The only major resources which have permanent ban I know of are PornHub and
LinkedIn (not including the sites which were blocked during the Hunt for
Telegram, 95% of IPs have been removed after the body which operates the
blacklist admitted their fail).

> majority of Russians applaud the wars

If you got the data from official Russian survey agencies or government, you
can divide it by 0 twice. And don't forget that more than half of the
population were born in USSR, a third part had been educated in soviet schools
and a sixth part in current propaganda-driven schools (started in 2004) which
makes a majority alone.

------
vmurthy
The article mentions the kind of dependency on the Android and iOS platforms.
I believe this is the right time for Iranian entrepreneurs to start porting or
start installing Google free Android as a service on customers’ phones and
then have their apps running on them. Some of the smarter ones can even
exploit the political scene and say they’re giving a big middle finger to
Western companies in favour of something they built locally. I’m assuming that
the local politicians are at best indifferent to these measures.

● **Information provided**
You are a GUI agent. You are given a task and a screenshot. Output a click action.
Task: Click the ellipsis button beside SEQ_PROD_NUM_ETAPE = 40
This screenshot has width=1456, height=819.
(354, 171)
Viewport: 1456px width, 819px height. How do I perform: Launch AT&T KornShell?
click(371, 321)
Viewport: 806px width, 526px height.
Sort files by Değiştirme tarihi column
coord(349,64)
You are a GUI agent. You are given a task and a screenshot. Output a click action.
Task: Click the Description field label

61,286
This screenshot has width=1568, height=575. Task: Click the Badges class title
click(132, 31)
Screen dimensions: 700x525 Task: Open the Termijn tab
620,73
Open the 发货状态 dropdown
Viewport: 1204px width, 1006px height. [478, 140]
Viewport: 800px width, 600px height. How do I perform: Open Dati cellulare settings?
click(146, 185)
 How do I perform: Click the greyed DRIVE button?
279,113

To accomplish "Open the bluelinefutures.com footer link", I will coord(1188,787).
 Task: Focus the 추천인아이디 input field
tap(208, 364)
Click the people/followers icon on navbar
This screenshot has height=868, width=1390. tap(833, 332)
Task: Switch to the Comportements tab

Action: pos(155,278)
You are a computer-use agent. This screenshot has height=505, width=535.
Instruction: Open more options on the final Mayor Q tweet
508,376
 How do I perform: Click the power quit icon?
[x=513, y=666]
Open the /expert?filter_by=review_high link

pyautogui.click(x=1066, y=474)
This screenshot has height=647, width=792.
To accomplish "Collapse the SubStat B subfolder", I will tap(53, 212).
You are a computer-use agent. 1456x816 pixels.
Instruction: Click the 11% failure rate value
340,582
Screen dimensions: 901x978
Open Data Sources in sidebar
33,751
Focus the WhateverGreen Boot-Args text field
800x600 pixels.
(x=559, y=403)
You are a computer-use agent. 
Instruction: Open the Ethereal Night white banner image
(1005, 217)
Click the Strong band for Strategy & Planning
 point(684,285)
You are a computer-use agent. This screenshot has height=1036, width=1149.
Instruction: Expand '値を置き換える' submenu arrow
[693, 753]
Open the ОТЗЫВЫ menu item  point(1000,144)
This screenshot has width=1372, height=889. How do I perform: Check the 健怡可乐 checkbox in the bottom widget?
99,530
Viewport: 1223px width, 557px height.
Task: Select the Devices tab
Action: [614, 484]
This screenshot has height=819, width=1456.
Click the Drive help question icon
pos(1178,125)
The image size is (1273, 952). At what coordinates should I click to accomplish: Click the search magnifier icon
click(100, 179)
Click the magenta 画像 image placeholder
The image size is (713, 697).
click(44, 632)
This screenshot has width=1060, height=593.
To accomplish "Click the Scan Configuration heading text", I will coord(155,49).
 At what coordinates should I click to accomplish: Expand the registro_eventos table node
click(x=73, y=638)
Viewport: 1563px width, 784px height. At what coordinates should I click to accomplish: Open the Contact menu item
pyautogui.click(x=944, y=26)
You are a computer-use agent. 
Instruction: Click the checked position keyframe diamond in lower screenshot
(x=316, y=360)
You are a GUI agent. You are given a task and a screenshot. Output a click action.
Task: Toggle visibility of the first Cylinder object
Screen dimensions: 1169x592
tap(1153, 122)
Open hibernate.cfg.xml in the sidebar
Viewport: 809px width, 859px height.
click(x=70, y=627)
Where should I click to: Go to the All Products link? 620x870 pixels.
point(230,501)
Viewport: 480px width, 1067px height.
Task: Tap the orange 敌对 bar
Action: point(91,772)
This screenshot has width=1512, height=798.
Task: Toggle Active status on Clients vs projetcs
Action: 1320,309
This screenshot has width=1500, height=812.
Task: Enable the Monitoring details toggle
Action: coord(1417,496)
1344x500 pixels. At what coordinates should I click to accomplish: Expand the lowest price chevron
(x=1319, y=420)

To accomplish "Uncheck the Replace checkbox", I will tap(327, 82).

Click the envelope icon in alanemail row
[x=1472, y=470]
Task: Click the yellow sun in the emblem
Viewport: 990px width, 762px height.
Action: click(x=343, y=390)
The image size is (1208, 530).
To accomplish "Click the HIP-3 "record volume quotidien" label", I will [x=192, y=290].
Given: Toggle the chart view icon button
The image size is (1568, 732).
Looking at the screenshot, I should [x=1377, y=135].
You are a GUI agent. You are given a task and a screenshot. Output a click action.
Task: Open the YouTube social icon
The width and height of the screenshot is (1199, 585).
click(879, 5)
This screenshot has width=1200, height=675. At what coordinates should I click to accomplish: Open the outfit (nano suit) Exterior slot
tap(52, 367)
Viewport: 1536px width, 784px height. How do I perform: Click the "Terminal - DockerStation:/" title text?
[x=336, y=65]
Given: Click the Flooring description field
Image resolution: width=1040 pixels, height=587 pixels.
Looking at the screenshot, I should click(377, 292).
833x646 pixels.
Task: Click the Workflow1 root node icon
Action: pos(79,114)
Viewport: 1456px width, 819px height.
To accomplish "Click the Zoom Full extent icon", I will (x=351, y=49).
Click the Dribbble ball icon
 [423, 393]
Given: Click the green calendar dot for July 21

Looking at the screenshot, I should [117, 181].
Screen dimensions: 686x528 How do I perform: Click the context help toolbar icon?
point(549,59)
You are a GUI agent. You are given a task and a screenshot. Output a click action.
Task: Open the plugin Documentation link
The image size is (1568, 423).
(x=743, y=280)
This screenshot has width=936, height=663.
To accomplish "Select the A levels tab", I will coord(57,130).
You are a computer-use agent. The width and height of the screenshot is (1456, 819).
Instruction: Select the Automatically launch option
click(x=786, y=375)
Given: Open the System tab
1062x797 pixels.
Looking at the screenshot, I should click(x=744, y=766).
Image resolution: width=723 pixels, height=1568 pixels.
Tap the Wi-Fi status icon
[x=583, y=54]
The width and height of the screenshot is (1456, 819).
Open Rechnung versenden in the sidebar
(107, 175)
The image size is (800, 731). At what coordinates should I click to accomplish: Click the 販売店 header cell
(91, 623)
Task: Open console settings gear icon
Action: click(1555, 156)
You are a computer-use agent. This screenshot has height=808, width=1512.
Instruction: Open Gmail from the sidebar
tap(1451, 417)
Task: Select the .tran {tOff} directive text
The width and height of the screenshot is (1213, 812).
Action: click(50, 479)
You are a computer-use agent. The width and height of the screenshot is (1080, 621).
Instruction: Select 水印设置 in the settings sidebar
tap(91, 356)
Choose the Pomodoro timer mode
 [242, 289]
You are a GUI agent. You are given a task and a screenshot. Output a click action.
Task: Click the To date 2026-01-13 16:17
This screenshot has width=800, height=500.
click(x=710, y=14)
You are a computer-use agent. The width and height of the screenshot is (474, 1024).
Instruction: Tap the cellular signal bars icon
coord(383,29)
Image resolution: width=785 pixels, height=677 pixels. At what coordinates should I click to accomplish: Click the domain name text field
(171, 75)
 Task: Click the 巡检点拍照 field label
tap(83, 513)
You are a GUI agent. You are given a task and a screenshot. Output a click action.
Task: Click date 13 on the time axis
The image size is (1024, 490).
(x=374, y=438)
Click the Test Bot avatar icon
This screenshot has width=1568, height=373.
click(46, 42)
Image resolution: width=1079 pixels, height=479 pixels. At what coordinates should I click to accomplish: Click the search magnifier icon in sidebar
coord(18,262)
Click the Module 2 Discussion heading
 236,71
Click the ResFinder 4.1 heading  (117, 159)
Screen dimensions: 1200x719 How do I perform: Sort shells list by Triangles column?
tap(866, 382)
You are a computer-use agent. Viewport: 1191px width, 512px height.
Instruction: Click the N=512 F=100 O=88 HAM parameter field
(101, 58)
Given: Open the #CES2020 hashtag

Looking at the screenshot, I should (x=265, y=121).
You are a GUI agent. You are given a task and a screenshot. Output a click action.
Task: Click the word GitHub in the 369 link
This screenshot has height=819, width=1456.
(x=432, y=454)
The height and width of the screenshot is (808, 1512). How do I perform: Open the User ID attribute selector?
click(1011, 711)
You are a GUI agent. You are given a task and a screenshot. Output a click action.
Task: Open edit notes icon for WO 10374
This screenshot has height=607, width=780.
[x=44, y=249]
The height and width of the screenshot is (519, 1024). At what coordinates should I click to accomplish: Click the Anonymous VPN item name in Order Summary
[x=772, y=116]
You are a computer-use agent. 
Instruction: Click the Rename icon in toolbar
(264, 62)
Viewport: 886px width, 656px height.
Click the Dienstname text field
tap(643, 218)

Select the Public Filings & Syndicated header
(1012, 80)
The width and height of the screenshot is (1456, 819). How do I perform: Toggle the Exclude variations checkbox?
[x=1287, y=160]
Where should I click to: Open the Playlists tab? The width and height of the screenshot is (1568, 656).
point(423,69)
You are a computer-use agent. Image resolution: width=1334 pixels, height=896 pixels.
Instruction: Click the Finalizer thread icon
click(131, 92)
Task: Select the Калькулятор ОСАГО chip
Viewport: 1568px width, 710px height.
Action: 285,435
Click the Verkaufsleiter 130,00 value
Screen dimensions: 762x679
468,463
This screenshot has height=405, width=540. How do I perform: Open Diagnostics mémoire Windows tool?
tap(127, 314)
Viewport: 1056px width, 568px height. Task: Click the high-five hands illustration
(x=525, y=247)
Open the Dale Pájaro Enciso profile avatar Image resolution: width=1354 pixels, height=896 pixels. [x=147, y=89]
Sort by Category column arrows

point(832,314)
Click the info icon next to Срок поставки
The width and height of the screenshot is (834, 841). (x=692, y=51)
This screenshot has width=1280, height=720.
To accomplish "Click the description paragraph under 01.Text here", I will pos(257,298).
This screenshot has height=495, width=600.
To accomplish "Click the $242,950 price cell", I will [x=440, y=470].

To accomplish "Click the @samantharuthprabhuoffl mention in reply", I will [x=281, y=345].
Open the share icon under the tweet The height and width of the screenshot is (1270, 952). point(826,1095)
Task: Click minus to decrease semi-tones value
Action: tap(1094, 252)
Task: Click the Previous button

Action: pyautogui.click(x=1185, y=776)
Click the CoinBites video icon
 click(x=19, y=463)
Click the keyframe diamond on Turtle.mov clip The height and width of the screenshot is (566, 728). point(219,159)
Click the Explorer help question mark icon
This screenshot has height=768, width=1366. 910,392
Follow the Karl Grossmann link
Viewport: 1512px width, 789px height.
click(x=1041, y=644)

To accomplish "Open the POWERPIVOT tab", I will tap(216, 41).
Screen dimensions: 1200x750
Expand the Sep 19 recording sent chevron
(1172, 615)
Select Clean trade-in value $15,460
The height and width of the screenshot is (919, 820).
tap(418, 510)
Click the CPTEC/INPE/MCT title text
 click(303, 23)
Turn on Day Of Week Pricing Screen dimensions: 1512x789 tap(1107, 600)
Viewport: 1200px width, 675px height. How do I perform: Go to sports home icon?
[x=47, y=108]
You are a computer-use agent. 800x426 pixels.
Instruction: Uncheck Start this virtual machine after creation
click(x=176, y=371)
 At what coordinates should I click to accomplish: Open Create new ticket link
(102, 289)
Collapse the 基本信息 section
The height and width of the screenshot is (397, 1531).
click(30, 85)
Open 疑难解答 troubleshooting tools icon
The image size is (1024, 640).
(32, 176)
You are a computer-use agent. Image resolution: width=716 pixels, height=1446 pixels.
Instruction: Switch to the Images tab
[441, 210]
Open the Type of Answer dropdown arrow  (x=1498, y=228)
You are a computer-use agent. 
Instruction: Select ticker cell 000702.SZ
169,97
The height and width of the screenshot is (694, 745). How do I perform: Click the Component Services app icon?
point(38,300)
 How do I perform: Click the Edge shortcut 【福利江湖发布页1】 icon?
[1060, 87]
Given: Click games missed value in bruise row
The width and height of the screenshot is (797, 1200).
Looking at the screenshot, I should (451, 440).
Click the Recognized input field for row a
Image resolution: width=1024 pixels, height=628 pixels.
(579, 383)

● **Set tasks**
**A.** State whether each statement agrees with the forum excerpt. Answer yes or no, and quote the deciding words from the forum excerpt. (i) Most IPs blocked during the Hunt for Telegram are still blocked. (ii) The propaganda-driven schools mentioned in the forum excerpt started in 2004. (iii) vmurthy assumes the local politicians strongly support the measures.
**B.** Continue the forum excerpt on internet blocking from its final sentence.
The rows are not needed for this work.

● **Answers in order**
**A.**
(i) No: "95% of IPs have been removed after the body which operates the blacklist admitted their fail"
(ii) Yes: "current propaganda-driven schools (started in 2004)"
(iii) No: "I’m assuming that the local politicians are at best indifferent to these measures."

**B.**
------
rbrtdrmpc-
Please to all the posters, stick your head out of your butt for a sec, this
Iran thing is not something related to just some poor dev unable to publish on
their store, it is a world wide dumb reaction all started from the USA foreign
agenda. I'll give you an example to highlight how f'd up is the situation, in
Italy, country with a quite respectful relation with Iran, banks started
kicking out clients (with a one month notice) like my friend just because she
was BORN in Teheran grew up in Italy (she's a fucking grown up working as a
doctor), with dual italian/iranian citizenship due to the ius sanguinis
(iranian mother, italian father) just because of the USA sanctions. If that's
not WRONG, tell me what it is.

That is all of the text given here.